When jurists of the 14th or 15th century submitted a legal opinion which they had composed (thus a ‘consilium’), they issued an authenticated piece of it. They thus added to the text an autograph clause certifying the authenticity, signed it, joined their personal wax seal to it, and then expedited the piece to the requesting person or institution – maybe together with one or more non-authenticated copies. As mentioned above, such pieces were joined to files of case papers. At times, however, after a law case was over, legal argument from it was not discarded or archived along with the other papers of the case. Its consilia and advocates’ juridical discussions could instead be picked out by judges or advocates who wanted to keep them for their own personal use, as a quarry of legal argument for future law cases. Indeed, many miscellaneous juridical manuscripts from the Middle Ages are known to contain substantial gatherings of consilia, bound together. In such manuscripts, most items are just copies, but often there also occur authenticated consilia with signature and seal.

There exist about 50 printed editions of consilia from medieval authors. At least 26 of them were printed before 1500. This results from a bibliography of early printed editions which was brought together in the ambit of the present project. It is interesting to watch the developments in the early book market and see which authors’ consilia were selected for printing (cf. Legal Consulting 1999).

For the most part of these early editions it was so far unclear on which manuscripts the printed texts had been modelled, and from where the printers got their text models. In the beginning, scholars had speculated that already before the invention of the printing press all noteworthy consilia of renowned authors had circulated in manuscript. Scholars had thus thought that the printers based their work on such manuscripts. This turned out to be an error, however. It clearly appeared that manuscript dissemination of collected consilia had been a rare phenomenon. It is known to have occurred for Oldradus de Ponte, Lapus de Castiglionchio (senior), Petrus de Ancharano, Alexander Tartagnus, Fridericus de Petrucciis, and it might come to the light for a few other authors, but as a rule it can be stated that it remained an exception before the printed editions appeared. Furthermore the selection and arrangement of consilia in the collections which had circulated in manuscript has no match in the printed editions. The printers must thus have used other sources for their text. Most likely they used authors’ minute books to which they still had access in that time, or copies from such minute books. Unfortunately the printers had a habit to destroy their models once they had finished using them.
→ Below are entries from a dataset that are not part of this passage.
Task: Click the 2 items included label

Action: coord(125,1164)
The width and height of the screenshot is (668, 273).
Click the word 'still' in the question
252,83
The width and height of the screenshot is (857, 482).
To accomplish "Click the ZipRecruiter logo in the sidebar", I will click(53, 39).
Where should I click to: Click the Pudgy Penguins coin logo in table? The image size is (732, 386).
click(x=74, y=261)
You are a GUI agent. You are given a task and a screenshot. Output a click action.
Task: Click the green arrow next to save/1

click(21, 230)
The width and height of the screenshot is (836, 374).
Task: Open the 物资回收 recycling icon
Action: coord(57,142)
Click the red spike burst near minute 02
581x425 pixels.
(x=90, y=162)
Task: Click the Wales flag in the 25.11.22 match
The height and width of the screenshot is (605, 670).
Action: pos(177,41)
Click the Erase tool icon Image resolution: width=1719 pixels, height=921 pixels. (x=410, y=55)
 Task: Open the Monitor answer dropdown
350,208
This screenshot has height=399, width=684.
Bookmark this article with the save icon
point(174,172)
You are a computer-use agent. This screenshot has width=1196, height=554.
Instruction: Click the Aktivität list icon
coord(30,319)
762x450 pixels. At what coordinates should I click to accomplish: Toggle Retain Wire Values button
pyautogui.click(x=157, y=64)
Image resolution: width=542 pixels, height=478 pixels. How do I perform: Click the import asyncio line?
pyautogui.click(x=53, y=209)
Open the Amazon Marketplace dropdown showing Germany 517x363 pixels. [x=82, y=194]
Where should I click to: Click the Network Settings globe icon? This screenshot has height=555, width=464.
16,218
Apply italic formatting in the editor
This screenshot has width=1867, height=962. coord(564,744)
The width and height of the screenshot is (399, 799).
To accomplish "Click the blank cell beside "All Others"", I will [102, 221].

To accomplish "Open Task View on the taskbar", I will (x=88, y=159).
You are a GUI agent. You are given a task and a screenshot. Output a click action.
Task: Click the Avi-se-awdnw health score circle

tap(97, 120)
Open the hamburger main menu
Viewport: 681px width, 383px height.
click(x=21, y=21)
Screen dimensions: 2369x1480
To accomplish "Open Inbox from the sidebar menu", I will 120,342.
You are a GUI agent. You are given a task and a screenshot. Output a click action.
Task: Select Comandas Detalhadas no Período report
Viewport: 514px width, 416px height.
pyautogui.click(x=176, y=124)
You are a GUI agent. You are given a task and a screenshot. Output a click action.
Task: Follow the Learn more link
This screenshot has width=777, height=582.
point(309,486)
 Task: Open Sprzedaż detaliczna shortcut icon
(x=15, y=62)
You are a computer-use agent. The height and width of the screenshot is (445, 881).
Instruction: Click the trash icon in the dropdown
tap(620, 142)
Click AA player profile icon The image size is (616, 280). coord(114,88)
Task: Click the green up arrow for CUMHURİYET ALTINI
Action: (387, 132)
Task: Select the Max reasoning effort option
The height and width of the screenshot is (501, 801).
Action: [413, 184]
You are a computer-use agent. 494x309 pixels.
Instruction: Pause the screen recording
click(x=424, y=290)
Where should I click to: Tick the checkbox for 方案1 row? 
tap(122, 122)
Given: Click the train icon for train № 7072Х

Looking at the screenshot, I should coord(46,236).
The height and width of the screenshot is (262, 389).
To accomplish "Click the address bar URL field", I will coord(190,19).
It remains an interesting task to compare to the printed editions manuscript consilia by renowned authors which have been preserved in authenticated form, with signature and seal – as mentioned above. The historical development of the habit of signing and sealing a consilium before submission has been canvassed in 2016 in an article which is in galley proofs (cf. Insculpta imago, oncoming publication, Deutsches Kunshistorisches Institut, Florence).